Questo è Tuffi! Demordiamo.
Io sono Vittorio Ray, questa è Tuffi, la newsletter de Il Tuffatore.
Questa introduzione circolarmente didascalica e morettianamente autoreferenziale è un tentativo di SEO, se vuoi ti puoi iscrivere qui sotto.
In questo clima preapocalittico, di natura ancora non chiara ma comunque inesorabile, mi sembra di fare giri di campo intorno a un burrone, in attesa della schicchera. Il fondo da qui non pare molto lontano, ma comunque a un livello sensibilmente più basso di quello in cui siamo. Cerco di accumulare il più possibile, come quando durante il Covid comprammo farina e zucchero, ma stavolta non so immaginare di che genere di scorte avrò bisogno, di cosa sopravviverà il valore d’uso. Non so dire se conserveranno qualche utilità i beni materiali, o i soldi, o gli strumenti intellettuali, saper parlare una lingua straniera o saper leggere un bilancio.
Più di tutto mi sembra desueto il saper comporre in bella forma. Ogni volta che devo cimentarmi in uno sforzo d’intelletto, com’è anche il caso di questa newsletter, penso che siamo agli sgoccioli. Mi sento come un cocchiere di carrozze l’anno in cui hanno commercializzato le macchine. Tutto questo sforzo di ordinare i pensieri, tradurli in linguaggio, scriverli in fila, parola dopo parola, con le giuste virgole, tutto questo sta per finire - in quanto opera dell’uomo. Sta per diventare modellismo, bricolage.
Le mie domande a Chatgpt diventano sintatticamente sempre più involute, imprecise, anacolute. Frasi senza verbi, domande senza punti, e quello stronzo risponde sempre bene, colpisce dove avevo nascosto il bersaglio, e rialimenta il circolo vizioso, sprofondandomi a ogni prompt in un grado di pigrizia maggiore. Nel naturale e bilanciato sforzo di comprensione reciproca proprio della comunicazione tra esseri umani adulti, questo non accade. Accade con lui, il mio assistente virtuale mi capisce ogni giorno un centimetro più dentro.

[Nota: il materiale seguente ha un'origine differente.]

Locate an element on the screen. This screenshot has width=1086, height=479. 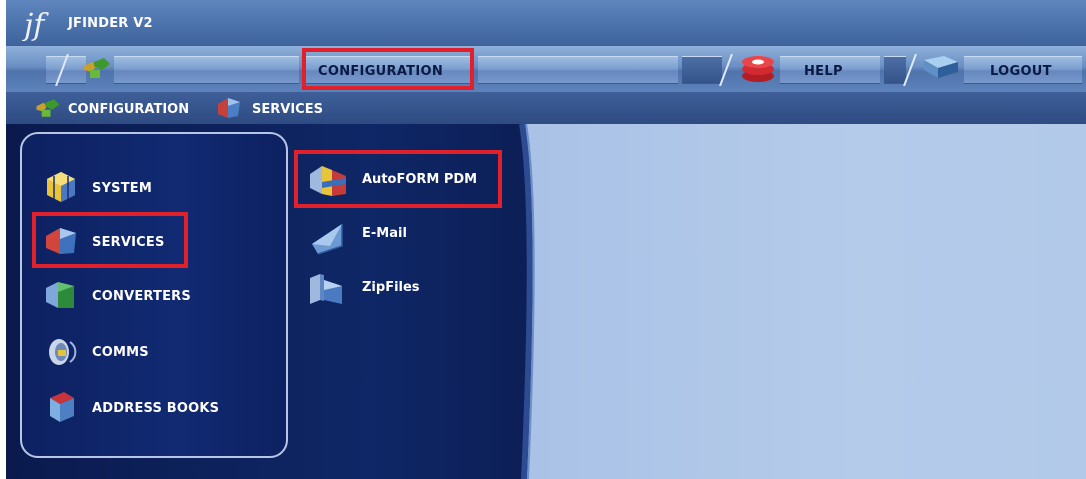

In futuro l’umanità si esprimerà solo tramite shitposting. Quella forma “immediata” ma soprattutto sciatta, grezza, non rifinita, quella che inizialmente abbiamo vissuto come provocazione stilistica, come rifiuto anche un po’ generazionale (eravamo adulti e ancora facevamo i generazionali) della forma costituita e dignitosa, ecco quel linguaggio embrionale è la nostra fine, il nostro destino. Smetteremo di articolare, di sillabare. Nella migliore delle ipotesi finiremo a mugugnare delle intuizioni, poi perderemo la voce e punteremo con gli occhi una generica direzione che però Lui sa esattamente che vuol dire “manda un messaggio affettuoso a papà per confermare il pranzo di sabato, prendo io il dolce e i fiori per mamma”. Poi per un certo periodo i gesti avranno ancora un senso, ma un senso animale, primitivo, sensoriale. Dei fiori apprezzeremo proprio e solo i fiori, il profumo e i colori.